*Cosa si richiede*. Per favore, trascrivi dall'articolo sulla destra populista il tratto che va da "Ma la posizione" fino a "la destra italiana.", senza cambiare nulla.

*Estratto scelto*.
La destra populista che avvelena i pozzi e poi ne beve l’acqua

Il vittimismo aggressivo e strumentale esibito in questi giorni da Giorgia Meloni e dal suo partito non è certo una novità, potremmo anzi definirla, bonariamente, un’antica tradizione di famiglia, almeno dai tempi della perfida Albione e del complotto pluto-giudaico-massonico. Un concetto del resto già chiaramente evocato, qualche anno fa, in quegli indimenticabili manifesti di Fratelli d’Italia con il volto di George Soros, finanziere ebreo colpevole di avere fatto una donazione al partito di Emma Bonino, e lo slogan «tenetevi i soldi degli usurai».
Ma la posizione di Meloni ha anche un evidente legame con la campagna scatenata negli Stati Uniti da Donald Trump contro oppositori, giornalisti e persino comici sgraditi dopo l’assassinio di Charlie Kirk, cui la destra italiana ha cercato di accodarsi nel modo più maldestro, evocando addirittura le brigate rosse e un clima da anni di piombo che non c’è affatto, e che semmai sarebbero proprio queste continue provocazioni ad alimentare. C’è ovviamente in tutto questo un’enorme dose di spregiudicatezza, ipocrisia e malafede, ma c’è anche qualcosa di più, qualcosa che non riguarda solo la destra italiana.
Ci penso da tempo, per la precisione da quando lessi di come Elon Musk aveva deciso di cambiare l’algoritmo di X dopo avere visto che un suo tweet era stato meno rituittato e mipiaciato di un analogo tweet di Joe Biden. Ma la conferma definitiva mi è arrivata dallo spettacolo dato da Trump prima con le sue dichiarazioni sul paracetamolo come causa dell’autismo e poi con il surreale discorso tenuto all’Onu, costellato di sconnesse invettive contro il cambiamento climatico, gli ambientalisti americani che vogliono uccidere tutte le mucche, le scale mobili del Palazzo di vetro e i burocrati che non lo fecero ristrutturare a lui.

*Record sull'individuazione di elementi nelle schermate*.
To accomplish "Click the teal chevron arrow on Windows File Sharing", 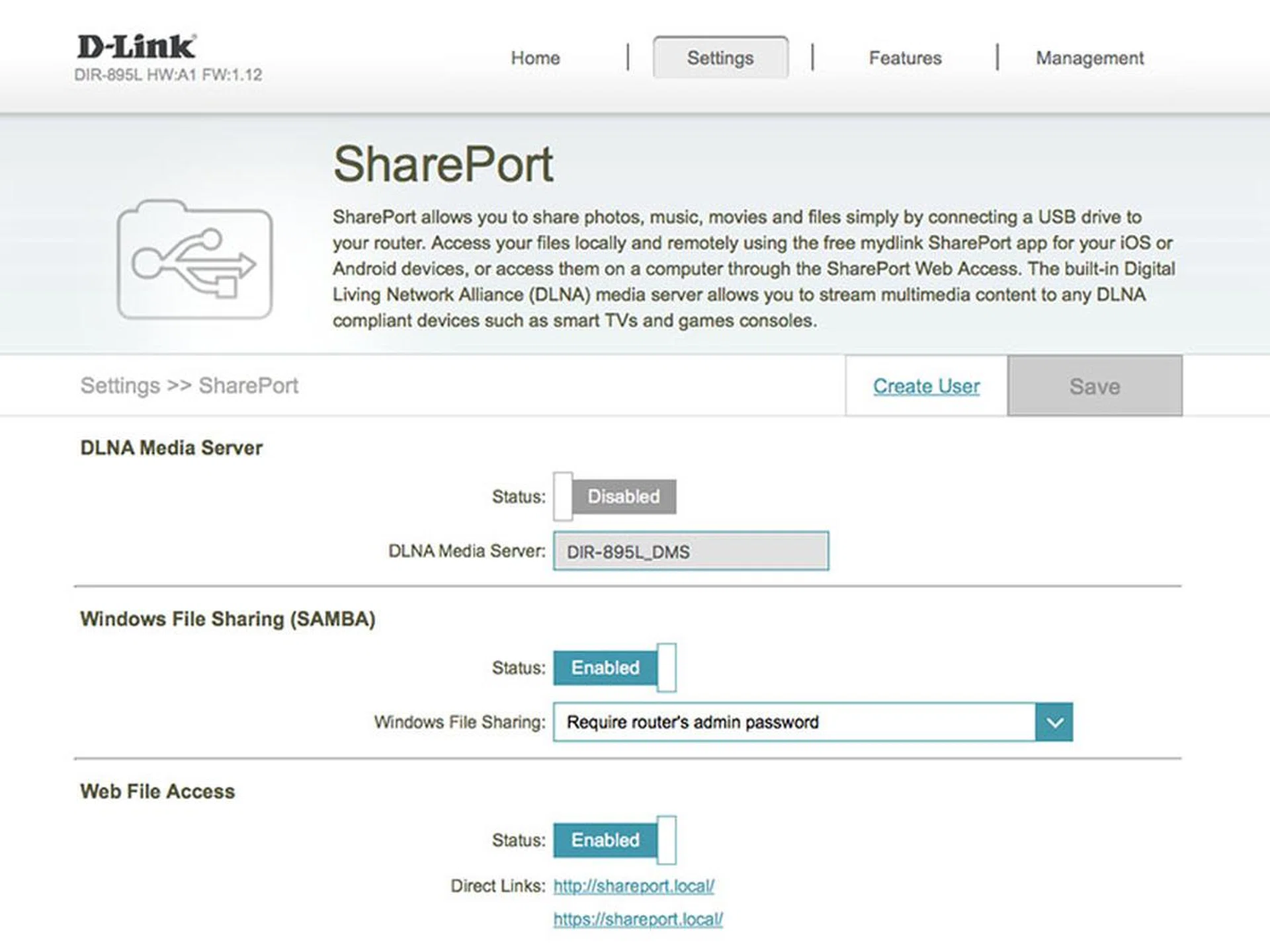I will (x=1054, y=722).
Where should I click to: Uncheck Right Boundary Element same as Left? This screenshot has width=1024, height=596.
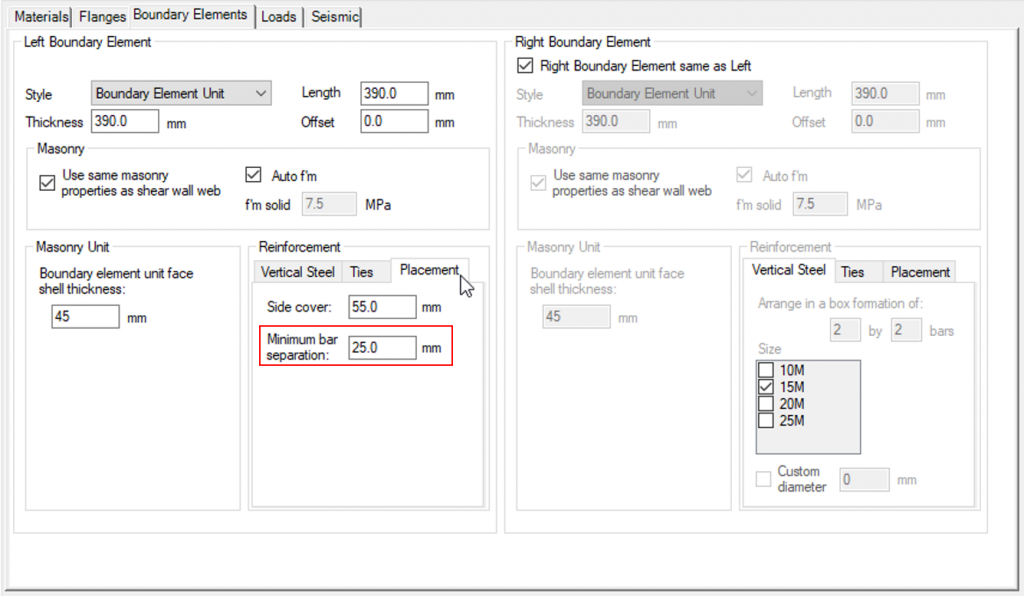click(525, 66)
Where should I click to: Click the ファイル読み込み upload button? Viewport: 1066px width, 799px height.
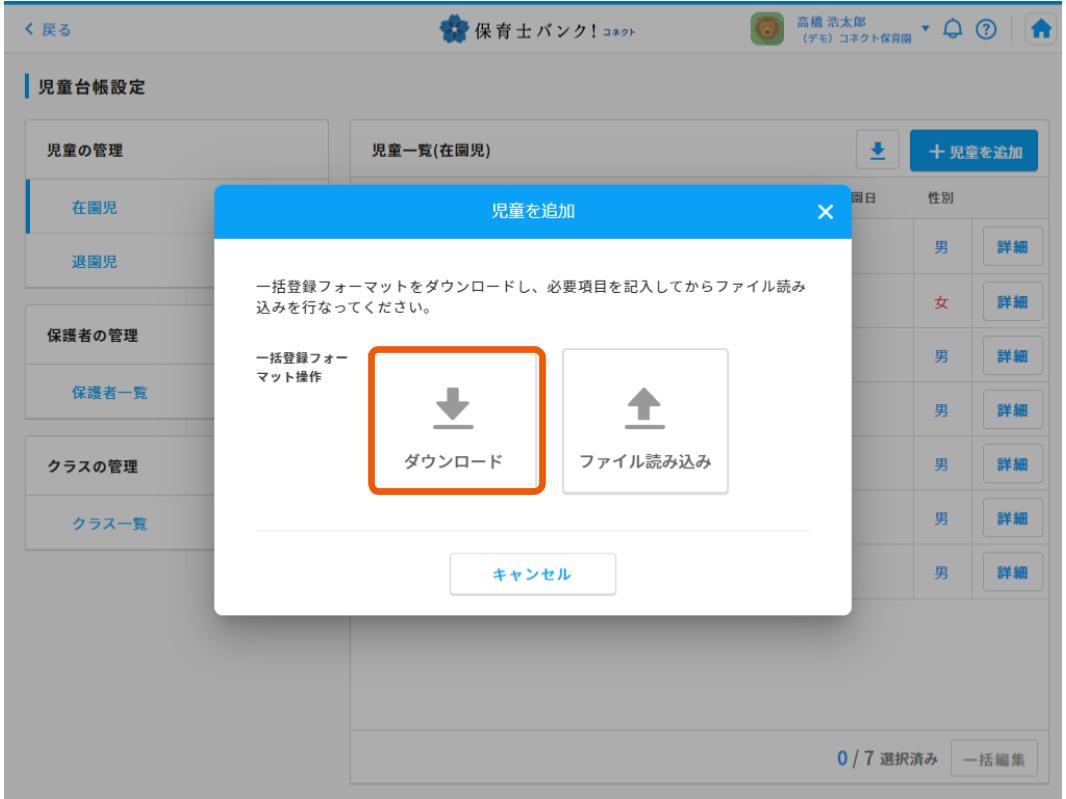645,421
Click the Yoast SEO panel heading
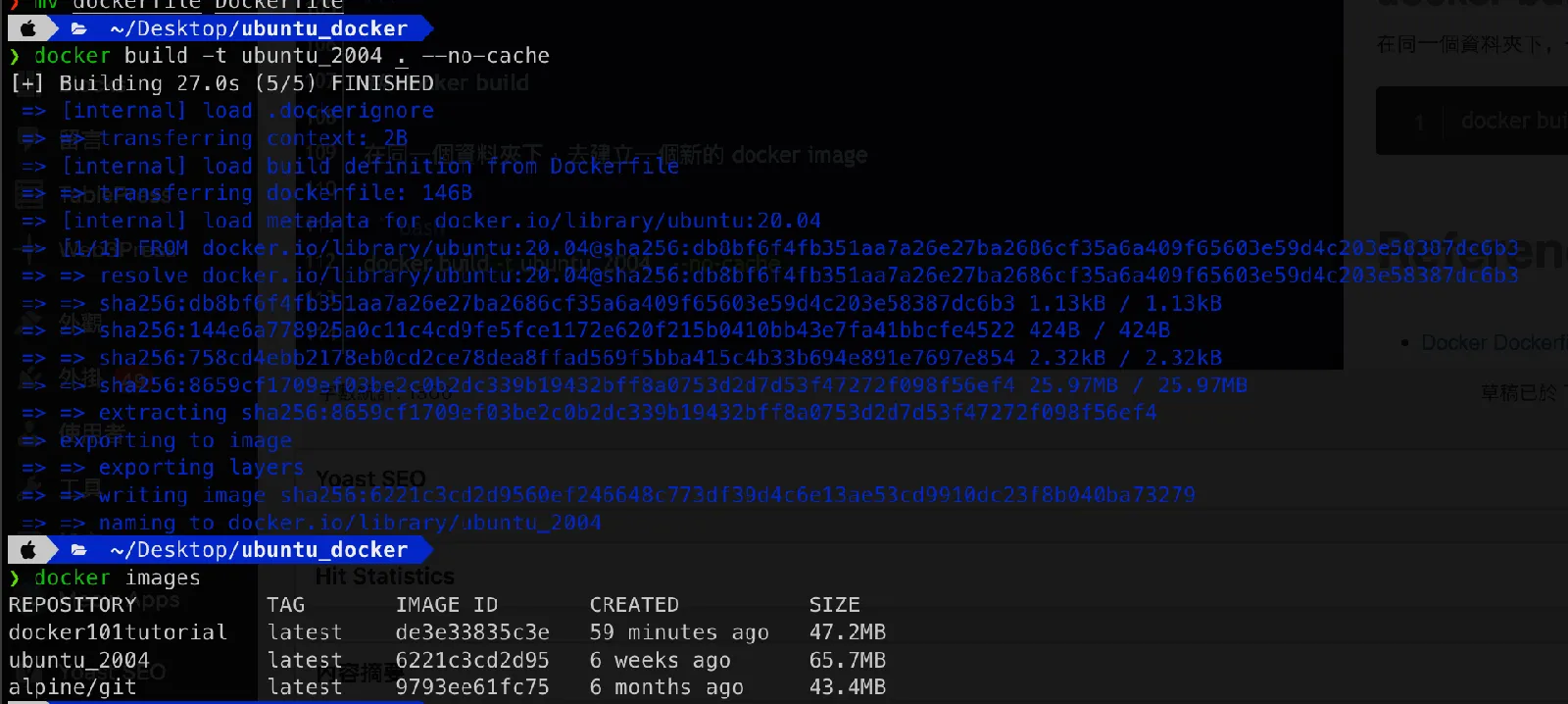Image resolution: width=1568 pixels, height=704 pixels. (x=370, y=478)
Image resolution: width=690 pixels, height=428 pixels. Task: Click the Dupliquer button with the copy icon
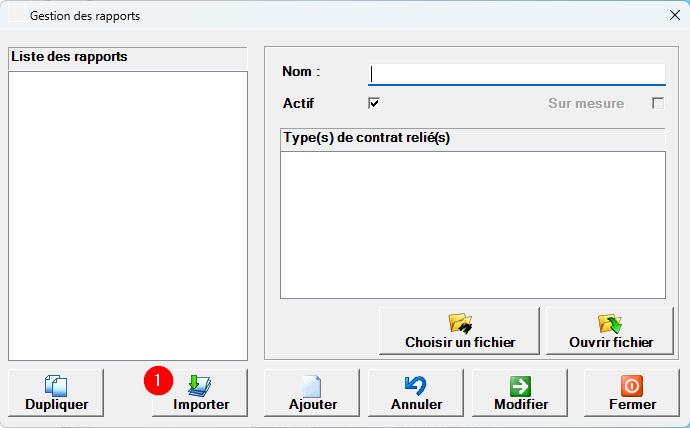pyautogui.click(x=56, y=393)
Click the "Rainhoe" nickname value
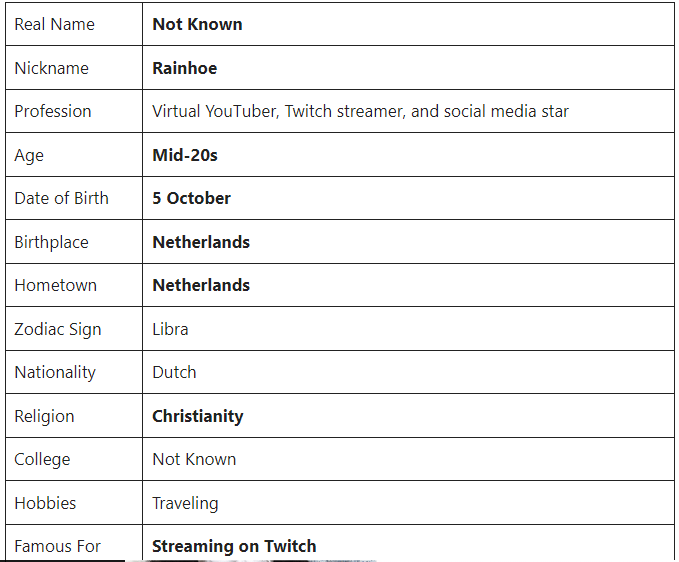The height and width of the screenshot is (562, 679). 184,68
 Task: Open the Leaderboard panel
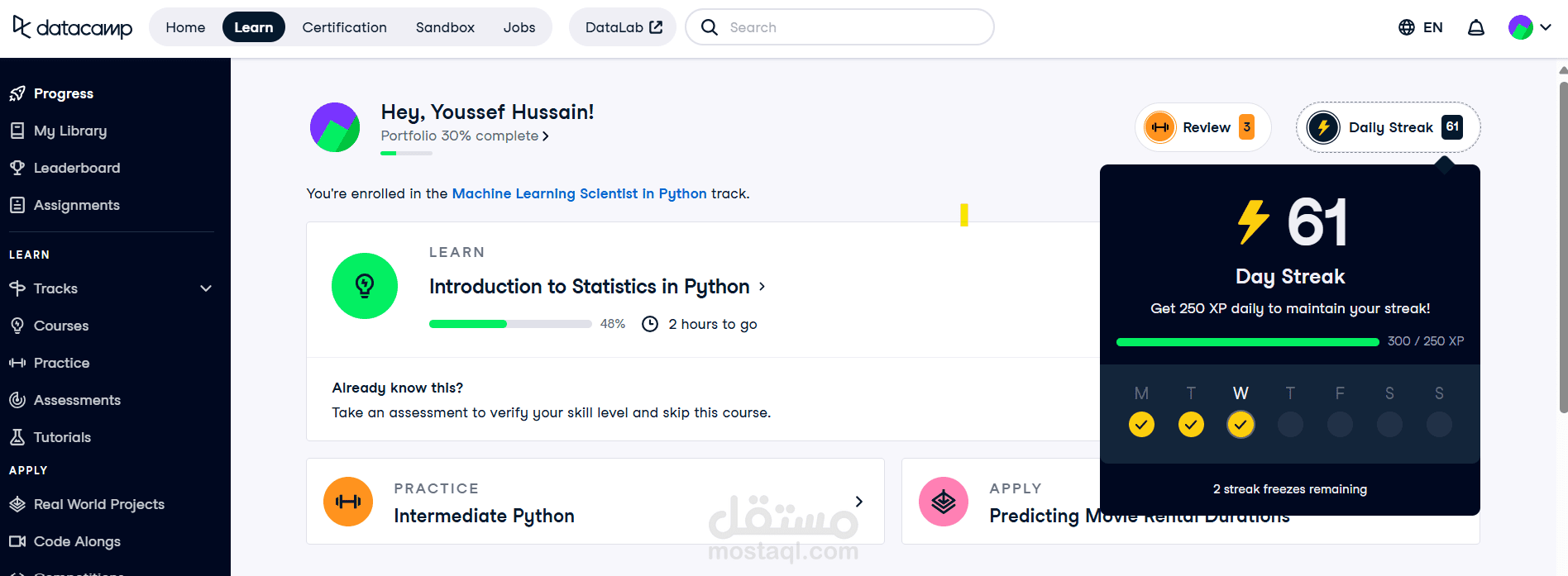click(x=75, y=168)
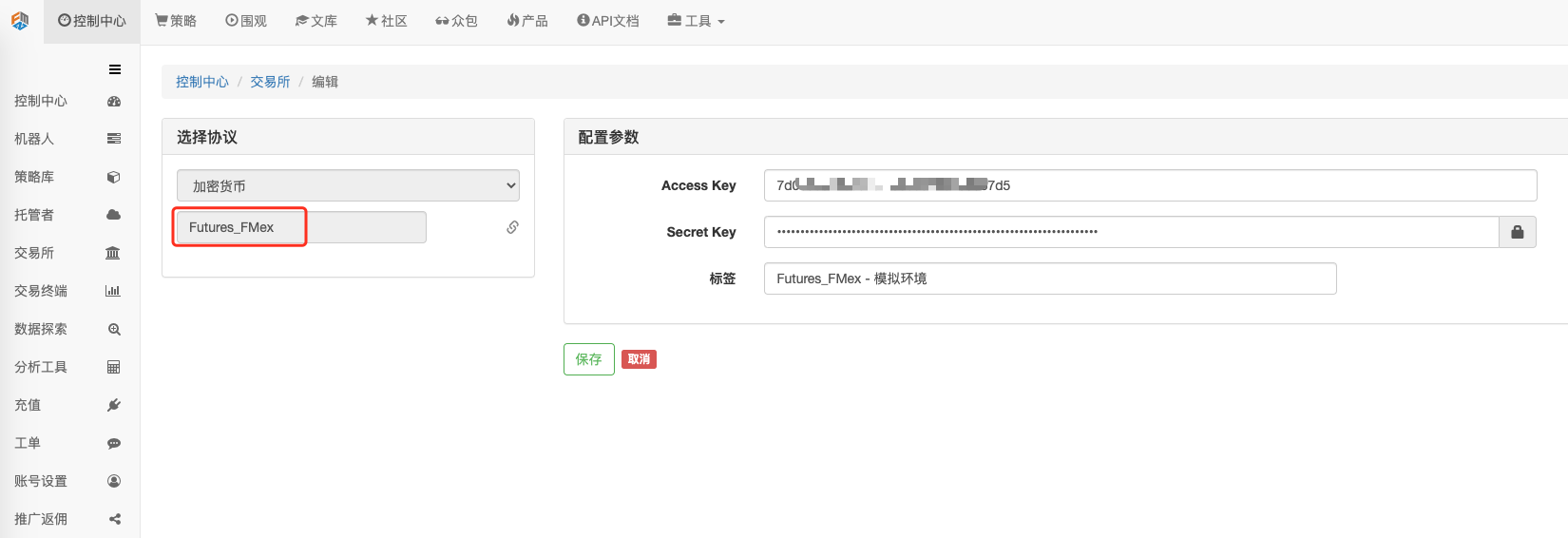Click the dashboard icon beside 控制中心
The height and width of the screenshot is (538, 1568).
coord(114,102)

*Risposta di seguito*.
Ma la posizione di Meloni ha anche un evidente legame con la campagna scatenata negli Stati Uniti da Donald Trump contro oppositori, giornalisti e persino comici sgraditi dopo l’assassinio di Charlie Kirk, cui la destra italiana ha cercato di accodarsi nel modo più maldestro, evocando addirittura le brigate rosse e un clima da anni di piombo che non c’è affatto, e che semmai sarebbero proprio queste continue provocazioni ad alimentare. C’è ovviamente in tutto questo un’enorme dose di spregiudicatezza, ipocrisia e malafede, ma c’è anche qualcosa di più, qualcosa che non riguarda solo la destra italiana.